Bile ducts are narrow tubes that facilitate the drainage of digestive fluid through the liver and gallbladder into the small intestine. When these ducts become blocked for any reason, a person may experience pain and other symptoms, such as jaundice, itchy skin and pale-colored stools. Treatment often involves surgery, either to further explore, resection or remove the affected duct.
Did you know…
that many bile duct surgeries are accompanied by other procedures? For example, a person with gallstones blocking the bile duct may require gallbladder removal. Those with liver or pancreatic cancers may require resectioning of multiple organs, including the pancreas, part of the stomach, the gallbladder and the bile ducts. Cancer that begins in the bile duct is not common, but it does affect approximately 20,000 people in the U.S. every year.
There are several types of bile duct surgeries, including bile duct exploration, bile duct bypass and bile duct removal. A bile duct exploration can be used to identify gallstones trapped inside the bile duct, as well as to determine how far cancer has spread within the bile duct. A bile duct bypass is a treatment used for individuals with narrowed bile ducts that do not allow for proper bile drainage into the intestine. Bile ducts may be removed completely as part of a larger operation – usually for the purpose of treating malignancy.

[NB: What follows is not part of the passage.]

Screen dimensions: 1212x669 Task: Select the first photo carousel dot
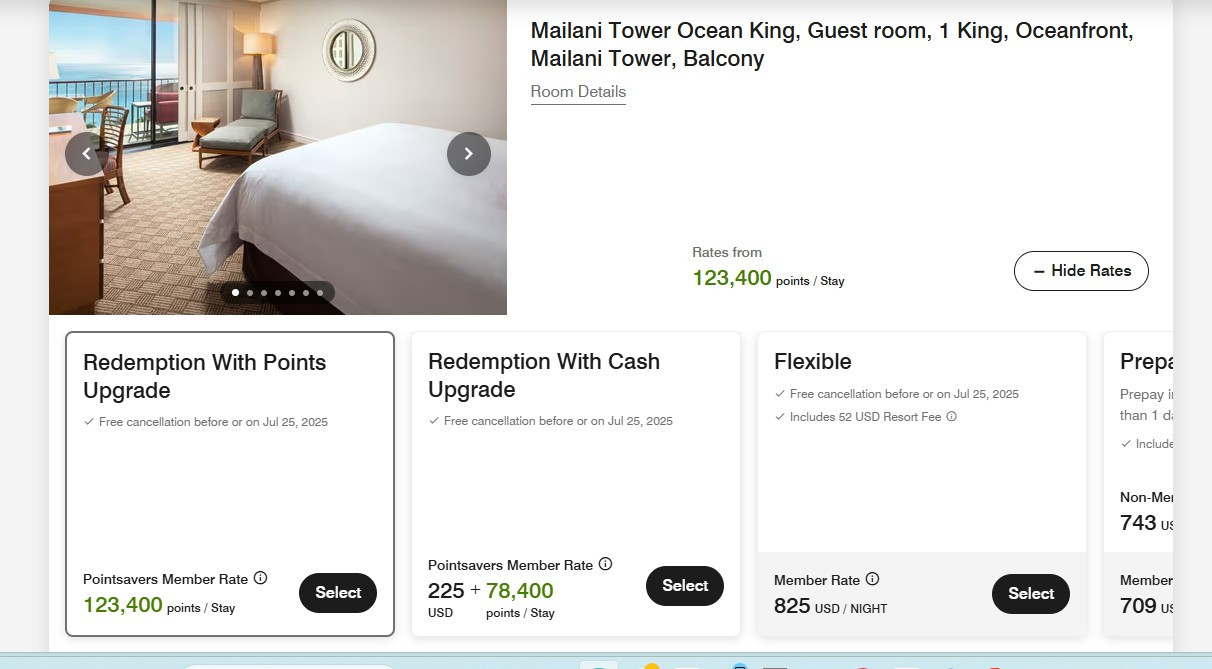[x=235, y=293]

There are several conditions that can cause bile duct blockages. Examples include gallstones, injury, scar tissue, tumors, anatomical deformities and liver disorders. Some blockages may be treated with bile duct removal, whereas larger ones require a biliary bypass to create a new pathway for bile to drain around the obstruction.
An entire bile duct may be removed when small tumors are isolated to the bile duct and have not spread. In this case, the duct and surrounding lymph nodes are removed and a new duct is formed by directly connecting the ends of the liver and small intestine.